Cover story

Two-dimensional electron gases provide 'mini laboratories' for fundamental physics as well as the basis for the semiconductor industry. Devices are ultimately limited by the flow of electrons, and a direct visualization of their flow could lead to better designs and applications. To this end, Michael Jura and co-workers use scanning gate microscopy to observe the electrons flowing through samples with different levels of disorder. They find that although the electrons flow along narrow branches, as expected, electrons in the cleanest sample — which still include a few scattering sites — show no hard scattering from impurities and defects. Moreover, the trajectories are stable to changes in the initial injection sites and injection angle. This stability is not expected for classical chaotic motion and quantum mechanical simulations are necessary to explain the results.

[Letter p841 ]

Precise timing

The special theory of relativity tells us that a clock watched in a given inertial system ticks faster than an identical clock in any moving inertial system. The effect, known as time dilation, has been observed experimentally — first in 1938. Now Sascha Reinhardt and co-workers report the most precise test of time dilation so far, based on a method combining ion storage and cooling technology with an optical metrology technique that uses frequency combs. Their results confirm the predictions of special relativity, and provide benchmarks for theories of quantum gravity and 'new physics' beyond the standard model.

[Article p861 ; News & Views p831 ]

Neural networks get organized

Neurons can signal to each other through junctions known as synapses, enabling them to build extended networks. Experiments in cell cultures show that stimulating one neuron triggers bursts of activity. The size distribution of these 'neuronal avalanches' can be approximated by a power law, suggesting that the networks operate near the critical point. Anna Levina and colleagues address the question of how these networks can reach the critical point, and argue that no fine-tuning is needed. When factoring in that the efficiency of transmission through synapses depends on the frequency of their use, they find that neural networks self-organize to operate in the critical regime.

[Letter p857 ; News & Views p834 ]

Melt away

The fractal shape of alkane domains indicates an amorphous rather than crystalline structure.

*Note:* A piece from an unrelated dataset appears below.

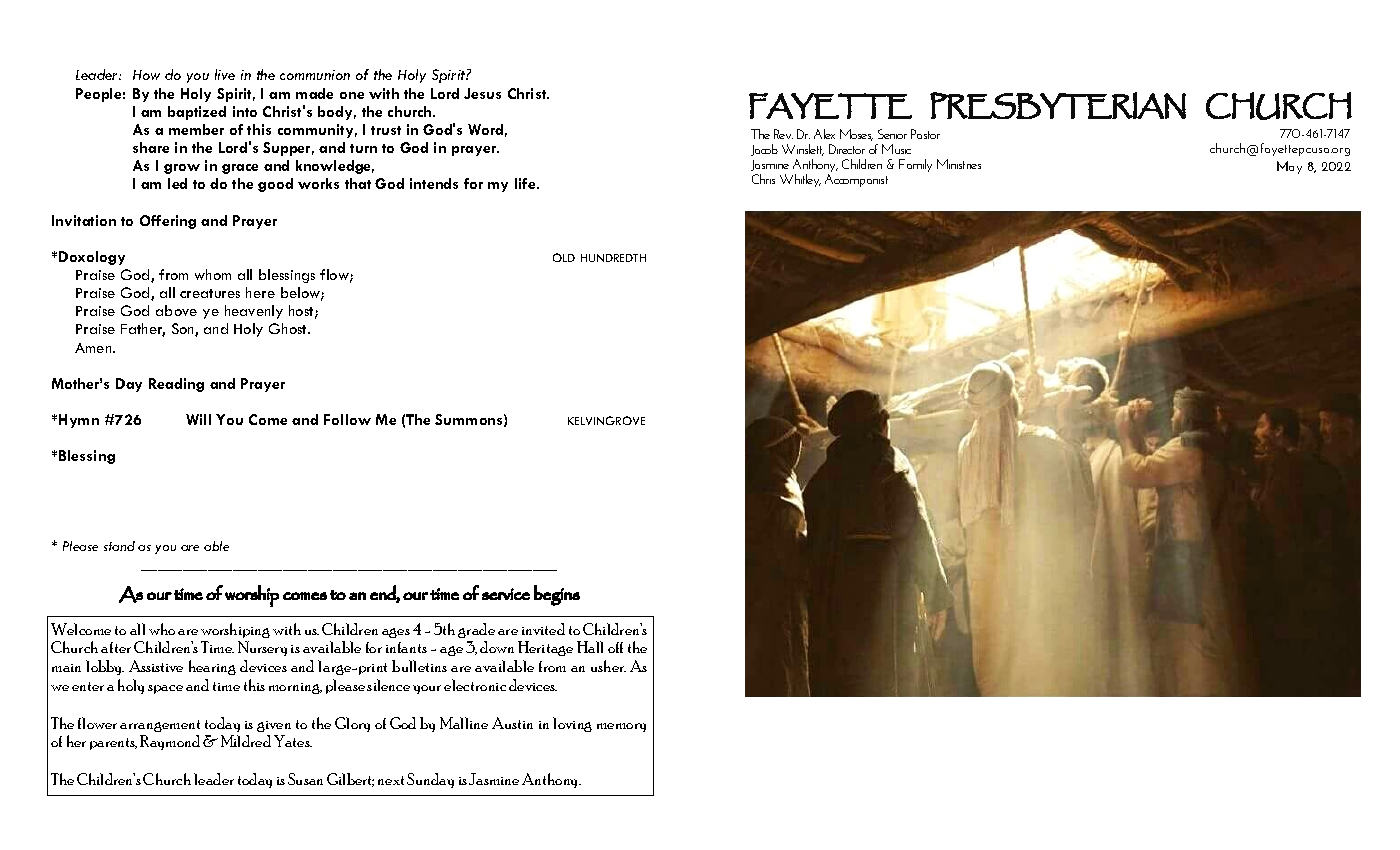  I want to click on PRESBYTERIAN, so click(1058, 105).
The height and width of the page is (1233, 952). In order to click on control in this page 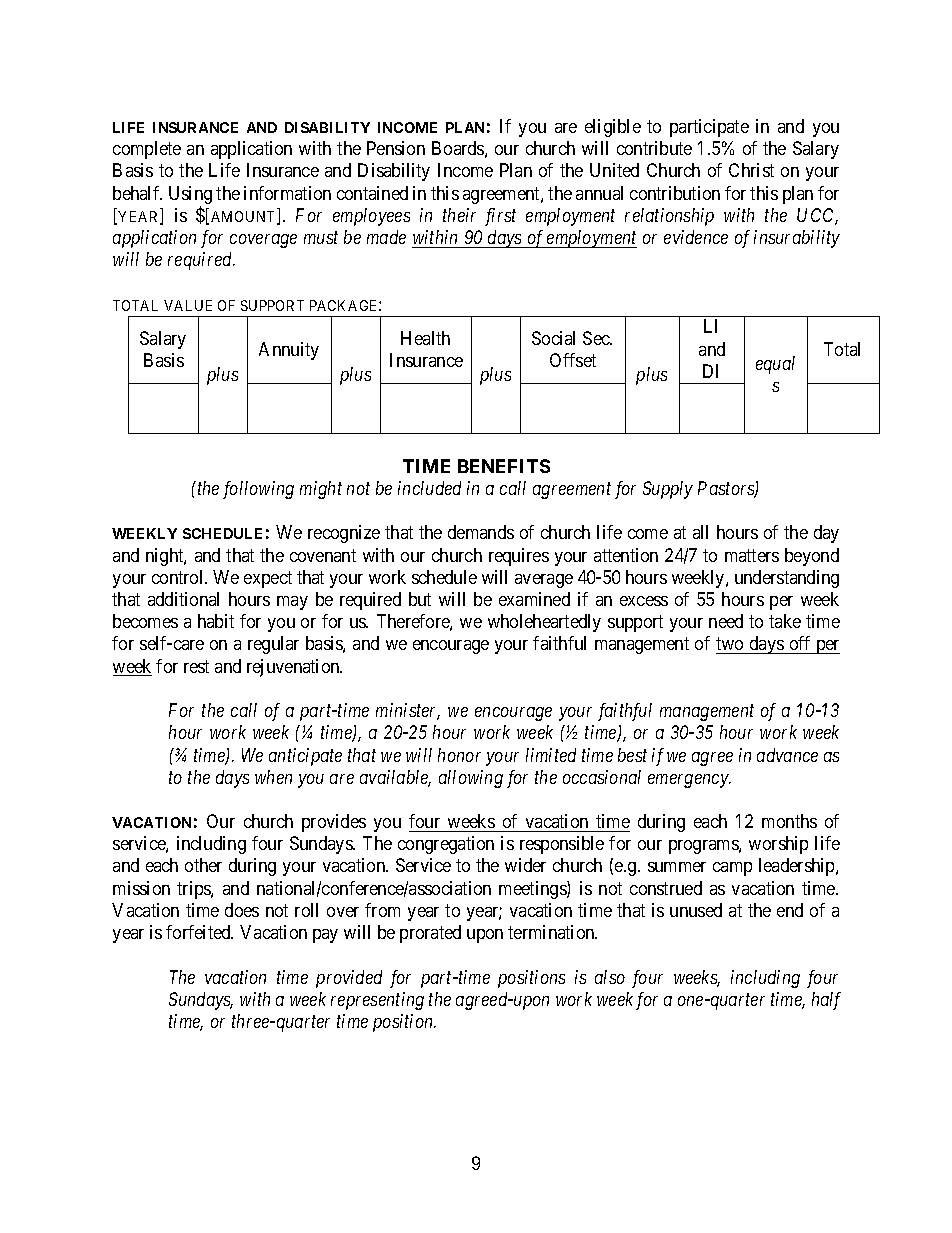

Melting is generally a first-order transition. There are many ways to measure it, depending on the substance. For a thin film on a substrate, it's possible to quantitatively characterize the melting using an optical microscope. Placing a monolayer of different solid alkanes (hydrocarbon chains) on silica, Hans Riegler and Ralf Köhler image the domains as a function of temperature. They find reversible melting — that is, the lateral domain size continuously decreases on heating, and then increases again on cooling, which is not first-order behaviour. Owing to 'pre-wetting', a liquid-like film wets the adjacent surface and causes melting to occur at drastically reduced temperatures.

[Article p890 ]

X-rays coherently combined

X-ray sources based on the generation of high harmonics by the interaction of an intense laser with a gas or solid target are a promising alternative to synchrotron sources. Unfortunately, as most of the driving energy is wasted through the production of low harmonics or by passing straight through the target, the efficiency of these sources is low. A seemingly obvious way of improving this is to pass the incident radiation through multiple targets. But because harmonics travel through the targets at different speeds, adding them constructively is a great technical challenge. Jozsef Seres and colleagues present a solution using a quasi-phase-matching technique that enables harmonics from successive sources to be coherently combined.

[Article p878 ]

Mind the true gap

In a conventional superconductor, the energy gap measured by a scanning tunnelling microscope is the superconducting gap and it scales with the superconducting transition temperature Tc. However, in a high-Tc superconductor, the additional gap ('pseudogap') in the normal state obscures the view. Tetsuo Hanaguri et al. make use of the d-wave nature of the superconductivity to extract the true superconducting gap by means of the 'quasiparticle interference' effect. Surprisingly, their measurements in Ca2–xNaxCuO2Cl2 reveal the same momentum dependence of the superconducting gap as in Bi2Sr2CaCu2O8+δ, whose Tc is three times higher — only some of the electrons take part in the superconductivity in the oxychloride compound.

[Article p865 ]

Holey antennas

Central to plasmonics' is the idea of manipulating light, at scales well below the diffraction limit, through its interaction with the surface plasmons that are present within any metal. Yuri Alaverdyan and colleagues demonstrate a so-called optical antenna that exploits this interaction to receive and transmit light to the far-field. They show that the production of antisymmetric surface plasmon polaritons by an appropriately spaced finite array of subwavelength-sized holes in a thin metal film leads to a periodic redistribution of positive and negative charges. This distribution of charge behaves in a manner similar to the dipole elements of a conventional radio antenna, enhancing the scattering of light in one direction and suppressing it in another.